President Obama, speaking at the White House, praised the victims as “patriots” who “know the dangers of serving abroad” but faced “unimaginable violence they wouldn’t have expected at home.” He promised that federal and local law enforcement officials would work together to investigate. He ordered flags lowered to half-staff.
Dr. Janis Orlowski, chief operating officer at MedStar Washington Hospital Center, reported three shooting victims at the hospital but added that they expected to admit more victims.
"From the reports of the victims, it had to be a semiautomatic," she said. "They’re talking about gunshots that they heard in rapid succession."
One woman admitted to the hospital had a gunshot wound to the head and her hand, Orlowski said. Another woman had a wound to her shoulder, Orlowski said, and a D.C. police officer had multiple gunshot wounds to his legs.
The three were in critical condition, she said, but she described their chances for survival as good.
The incident began at about 8:15 a.m. at the headquarters of the Naval Sea Systems Command at the sprawling naval base on Washington’s Anacostia River waterfront.
Patricia Ward, a logistics management specialist, was in Building 197 when the shooting started. She told reporters she was in the lobby using the ATM when she heard three shots and started "panicking." Then she heard four more shots. A security guard with a gun drawn told people to run, she said, and "I just ran. I thought of my family and I just ran." Someone pulled the fire alarm.
Roughly two hours later, witnesses reported hearing more shots.
A federal law enforcement official monitoring the situation said that initial conflicting reports of more than one gunman came from a situation where a “second building” was being checked for reports of shots fired.

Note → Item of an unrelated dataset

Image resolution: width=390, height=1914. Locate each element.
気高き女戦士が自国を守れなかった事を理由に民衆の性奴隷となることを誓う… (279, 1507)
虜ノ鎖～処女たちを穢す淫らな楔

Officials ramped up security in all federal buildings in the Washington area. As a precaution, U.S. Capitol Police added personnel and increased security measures in the Capitol Building.
As helicopters hovered above the base, first lowering stretchers to airlift victims to hospitals and later circling the base in an apparent search effort, air traffic was briefly grounded at the nearby Reagan National Airport. Several area schools were put on lockdown.
About 3,000 people, both civilian and military, work at the Naval Sea Systems Command Headquarters.
Navy Capt. Danny Hernandez said he was in an adjoining Navy Yard building when the shooting started.
“Everybody rushed in” to the building where he was, and security guards locked down the facility. “It was pretty orderly,” he said.